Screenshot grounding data

------------------------------------

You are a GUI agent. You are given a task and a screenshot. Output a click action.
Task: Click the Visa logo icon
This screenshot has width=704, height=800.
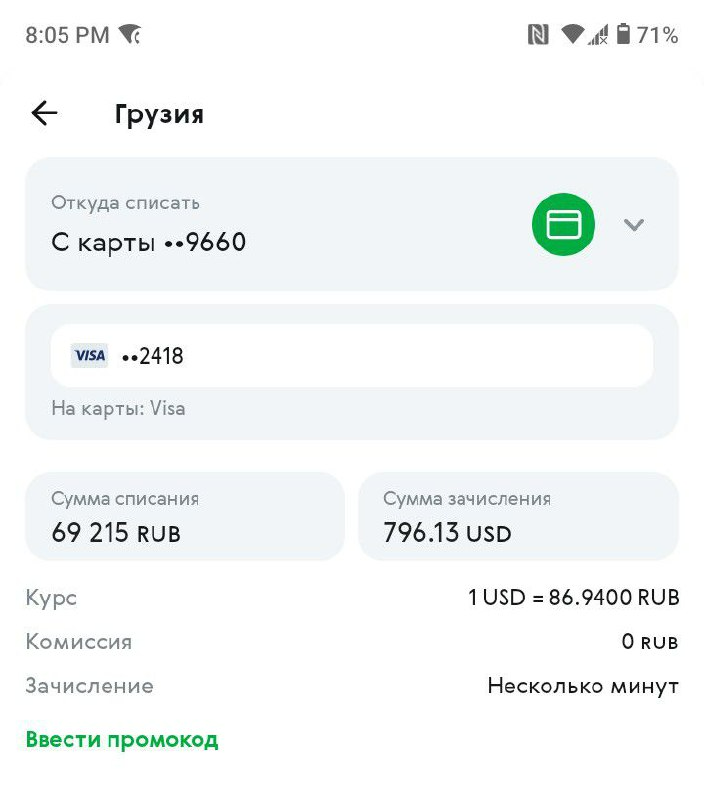click(x=90, y=355)
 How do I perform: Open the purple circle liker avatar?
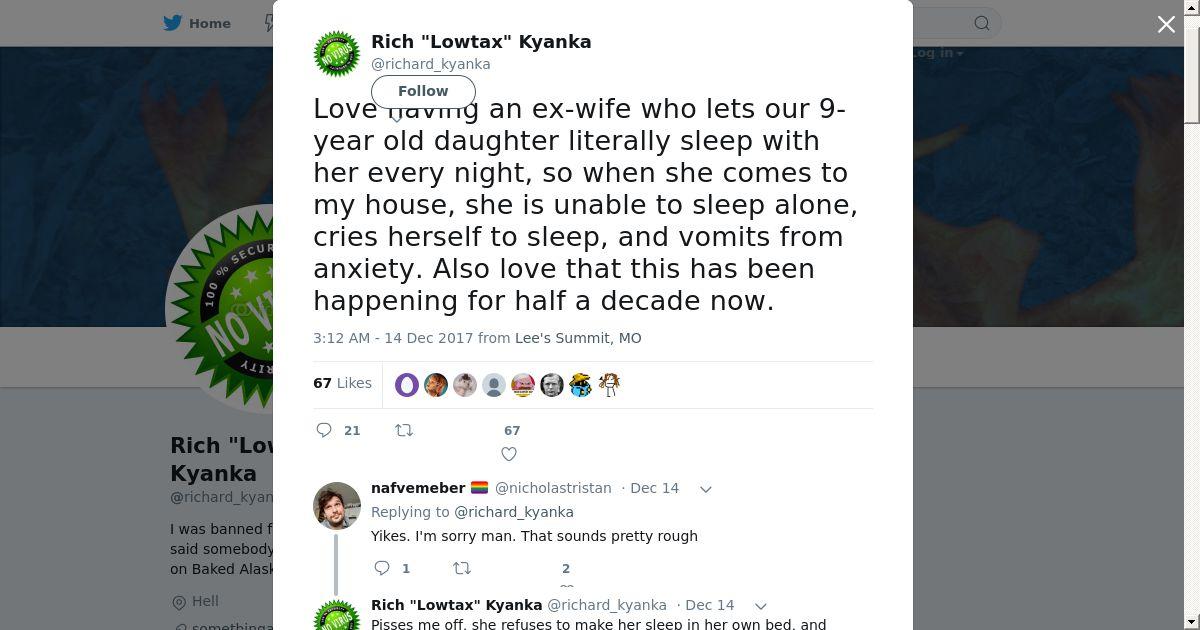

------------------------------------

# [HOW TO COMPLETE THIS TASK]
Print every record above exactly as written, leaving out the pictures.

# [WRITTEN REPLY]
You are a GUI agent. You are given a task and a screenshot. Output a click action.
Task: Click the Visa logo icon
This screenshot has width=704, height=800.
click(x=90, y=355)
 How do I perform: Open the purple circle liker avatar?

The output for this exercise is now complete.